Trainer Tony Alagna, the sale’s leading buyer, said the sale has been, “amazing. The book, to me, and the individuals we saw on the farms, they have played out exactly like we thought the sale would go. I didn’t think there was a million-dollar horse or $800,000 or $900,000 horse, but I thought there were a lot of horses that were going to fall into that $300,000 to $500,000 range.”

Manges said, “It’s a big plus that we’ve got the big crowds and with new people coming. It’s very encouraging. I’m expecting (Thursday) to be a good day. I ran into some guys today and they hadn’t been here in four years. They were Canadians and had been through three years of COVID, so it’s good to see them. And they were active in the bidding. One guy didn’t get any horses, so he’ll be active tomorrow.”


The session topper was Hip 528 Stella Volo, a Six Pack filly out of No I’m Not purchased by Fred Kruszelnicki of Brooks, AB for $250,000 from the Kentuckiana consignment.

“I was just interested in getting a trotting filly because I own some shares in trotting stallions and, down the road, I’d like to use her as a broodmare. I really loved the filly, so I came down to buy that filly,” Kruszelnicki said, adding it will be the only yearling he will buy in Lexington.

“I just liked the way she looks, the way she moves, the way she’s in the paddock… (Six Pack) was a great horse and he’s got to have a shot.”

Hip 396 Midwind Dolce, a Father Patrick filly out of Boccone Dolce, sold for $215,000 to Euro Stall SE of Berlin, OH from the Peninsula Farm consignment.


Through three sessions, trainer Alagna has spent $3,014,000, total, to purchase 21 yearlings. He bought six more on Wednesday afternoon, spending $545,000 to do so.

“We’ve got Stay Hungry that we supported heavily last year and he had a great year this year, first year out, so we’re looking for more of those,” Alagna said. “We’re always going to support (Captaintreacherous). He’s been very good to us and we always want to keep that going. We had a really good year with trotting fillies and some trotting colts, so really wanted to get in on a couple of Greenshoes. I train a couple for Ken Jacobs and he bought a few very nice Walner colts. Then, basically, just filling orders for owners. Chapter Seven has been very good to us, so we stepped out on a couple of Chapter Sevens as well.”

Alagna said his strategy for yearling shopping in Lexington will change a bit in the final two sessions.

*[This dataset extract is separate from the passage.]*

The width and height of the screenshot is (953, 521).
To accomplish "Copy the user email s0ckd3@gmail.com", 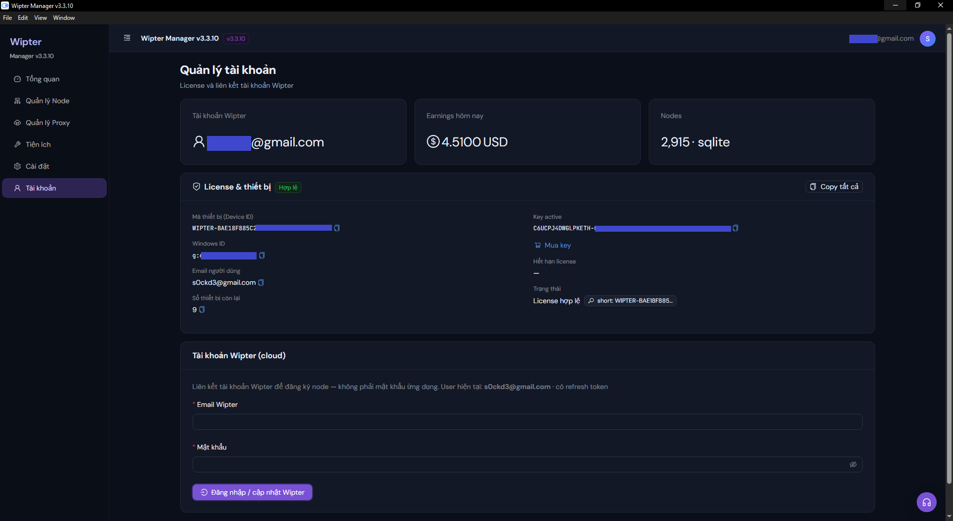I will pos(261,283).
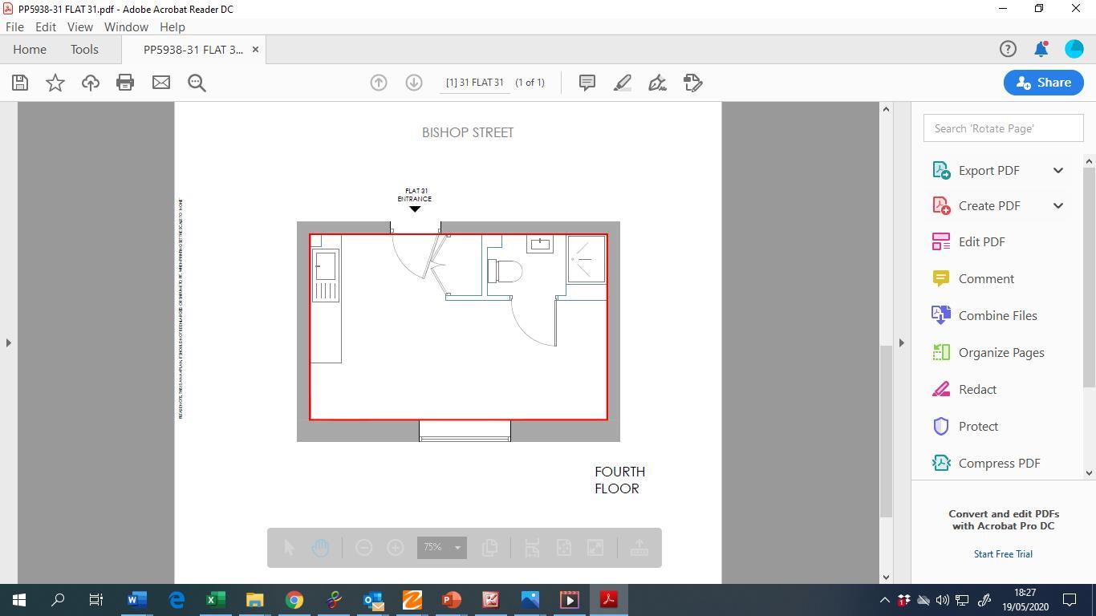Screen dimensions: 1096x616
Task: Star this document as a favorite
Action: click(55, 83)
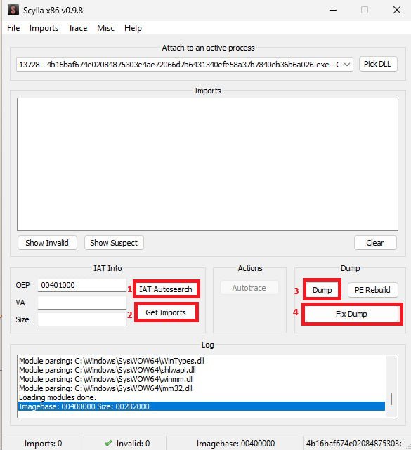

“I think you’re just a little more critical. We filled a lot of orders the first two days, but we also still continue to look because third day does not mean there’s not nice horses in there, it’s just that they are a little farther apart,” he said. “We bought the brother to Stay Hungry [Hip 520 The Dragon Reborn] tonight and we gave $100,000 for him. I thought that was a great buy. We bought two very nice Captain fillies from Brittany’s consignment that we saw at the farm turned out. They are really nice fillies. [Hip 419 Gifted One, $180,000; Hip 527 Ocean Way, $100,000].”


Preferred Equine has now surpassed $10 million in sales through three days and sits atop the consignor leaderboard with exactly $10,200,000, followed by Hunterton ($8,712,000) and Kentuckiana ($7,547,000). Preferred led all consignors in Wednesday’s session with $2,651,000 in sales for 51 yearlings.

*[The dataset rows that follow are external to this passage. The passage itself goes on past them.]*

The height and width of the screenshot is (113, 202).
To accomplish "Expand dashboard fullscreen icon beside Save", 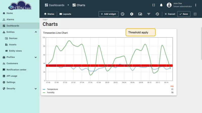I will click(x=195, y=14).
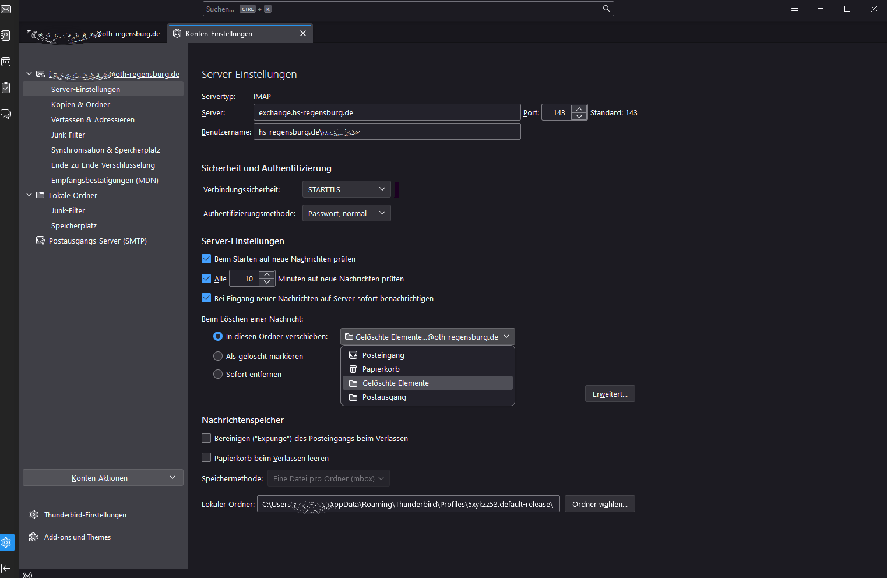Enable 'Papierkorb beim Verlassen leeren' checkbox
The width and height of the screenshot is (887, 578).
point(206,458)
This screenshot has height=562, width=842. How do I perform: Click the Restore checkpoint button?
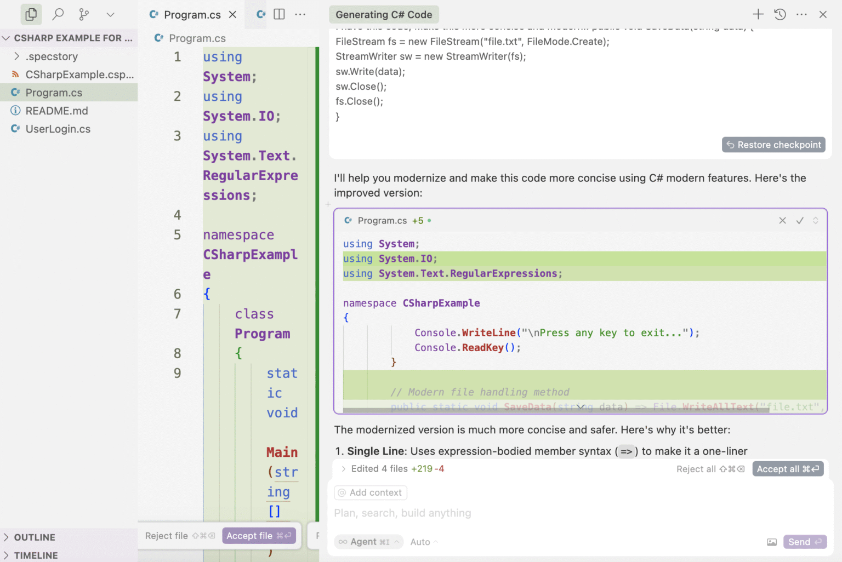pyautogui.click(x=773, y=145)
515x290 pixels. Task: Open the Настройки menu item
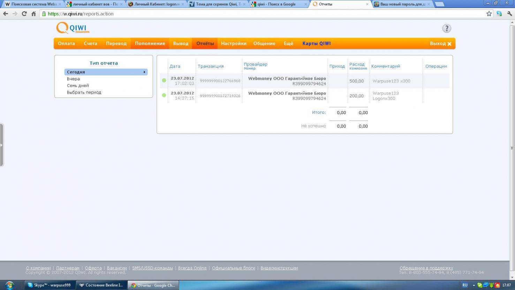pyautogui.click(x=234, y=44)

“It was another solid night,” said Reid, Preferred’s owner. “We were strong with pacers tonight, sold a Stay Hungry really well, but right through we had regional sires, national sires. We had good luck with the pacing fillies tonight and the trotters have been holding strong.”

Hanover Shoe Farms, which sold all of its yearlings the first two days, still leads in consignor average with $194,174 for 23 yearlings. Hunterton is next ($128,118 for 68), followed by All American ($127,909 for 11).


Walner has a slight edge over Captaintreacherous in sire gross ($6,899,000 to $6,486,000, respectively) through three days. Chapter Seven is third with $6,383,000 and Greenshoe is fourth with $6,253, 000. The Captain leads in sire average with $154,429.

Manges said he expects the record-breaking trend to continue in today’s fourth session, which begins at 2 p.m. and will feature 164 yearlings.

“We had a huge crowd (Wednesday). We had a lot of new
people that came. I think it’ll be decent (Thursday) and Friday,” Manges said.